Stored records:
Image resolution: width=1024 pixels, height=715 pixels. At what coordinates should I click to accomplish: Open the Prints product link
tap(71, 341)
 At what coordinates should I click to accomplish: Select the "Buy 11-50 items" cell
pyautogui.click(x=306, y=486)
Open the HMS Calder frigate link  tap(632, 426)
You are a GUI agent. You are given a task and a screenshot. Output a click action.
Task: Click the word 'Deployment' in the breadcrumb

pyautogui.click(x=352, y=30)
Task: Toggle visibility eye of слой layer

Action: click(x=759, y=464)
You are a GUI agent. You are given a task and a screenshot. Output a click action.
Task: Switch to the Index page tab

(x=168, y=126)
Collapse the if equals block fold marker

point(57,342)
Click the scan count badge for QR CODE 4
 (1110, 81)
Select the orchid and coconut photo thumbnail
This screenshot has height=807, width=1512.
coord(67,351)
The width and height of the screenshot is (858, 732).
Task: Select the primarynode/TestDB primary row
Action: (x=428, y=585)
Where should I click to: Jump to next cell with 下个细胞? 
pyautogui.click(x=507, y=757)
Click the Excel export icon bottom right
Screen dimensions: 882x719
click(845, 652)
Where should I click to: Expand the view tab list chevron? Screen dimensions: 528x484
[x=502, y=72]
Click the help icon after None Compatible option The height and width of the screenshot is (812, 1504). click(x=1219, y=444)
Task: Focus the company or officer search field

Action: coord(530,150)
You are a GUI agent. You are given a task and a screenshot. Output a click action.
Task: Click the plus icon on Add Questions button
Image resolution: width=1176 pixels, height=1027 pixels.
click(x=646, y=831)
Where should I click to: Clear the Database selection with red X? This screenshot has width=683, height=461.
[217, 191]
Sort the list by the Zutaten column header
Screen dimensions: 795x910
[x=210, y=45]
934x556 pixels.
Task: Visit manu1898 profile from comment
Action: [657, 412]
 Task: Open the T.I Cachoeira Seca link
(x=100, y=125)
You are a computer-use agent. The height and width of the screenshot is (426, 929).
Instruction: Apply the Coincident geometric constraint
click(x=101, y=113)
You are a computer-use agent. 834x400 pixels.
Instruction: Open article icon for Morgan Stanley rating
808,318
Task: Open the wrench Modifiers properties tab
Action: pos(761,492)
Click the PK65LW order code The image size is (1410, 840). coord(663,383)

WHAT YOU HAVE TO DO: The records above should be repeated exactly. Print them all.

RESPONSE AREA:
Image resolution: width=1024 pixels, height=715 pixels. At what coordinates should I click to accomplish: Open the Prints product link
tap(71, 341)
 At what coordinates should I click to accomplish: Select the "Buy 11-50 items" cell
pyautogui.click(x=306, y=486)
Open the HMS Calder frigate link  tap(632, 426)
You are a GUI agent. You are given a task and a screenshot. Output a click action.
Task: Click the word 'Deployment' in the breadcrumb

pyautogui.click(x=352, y=30)
Task: Toggle visibility eye of слой layer

Action: click(x=759, y=464)
You are a GUI agent. You are given a task and a screenshot. Output a click action.
Task: Switch to the Index page tab

(x=168, y=126)
Collapse the if equals block fold marker

point(57,342)
Click the scan count badge for QR CODE 4
 (1110, 81)
Select the orchid and coconut photo thumbnail
This screenshot has height=807, width=1512.
coord(67,351)
The width and height of the screenshot is (858, 732).
Task: Select the primarynode/TestDB primary row
Action: (x=428, y=585)
Where should I click to: Jump to next cell with 下个细胞? 
pyautogui.click(x=507, y=757)
Click the Excel export icon bottom right
Screen dimensions: 882x719
click(845, 652)
Where should I click to: Expand the view tab list chevron? Screen dimensions: 528x484
[x=502, y=72]
Click the help icon after None Compatible option The height and width of the screenshot is (812, 1504). click(x=1219, y=444)
Task: Focus the company or officer search field

Action: coord(530,150)
You are a GUI agent. You are given a task and a screenshot. Output a click action.
Task: Click the plus icon on Add Questions button
Image resolution: width=1176 pixels, height=1027 pixels.
click(x=646, y=831)
Where should I click to: Clear the Database selection with red X? This screenshot has width=683, height=461.
[217, 191]
Sort the list by the Zutaten column header
Screen dimensions: 795x910
[x=210, y=45]
934x556 pixels.
Task: Visit manu1898 profile from comment
Action: [657, 412]
 Task: Open the T.I Cachoeira Seca link
(x=100, y=125)
You are a computer-use agent. The height and width of the screenshot is (426, 929).
Instruction: Apply the Coincident geometric constraint
click(x=101, y=113)
You are a computer-use agent. 834x400 pixels.
Instruction: Open article icon for Morgan Stanley rating
808,318
Task: Open the wrench Modifiers properties tab
Action: pos(761,492)
Click the PK65LW order code The image size is (1410, 840). coord(663,383)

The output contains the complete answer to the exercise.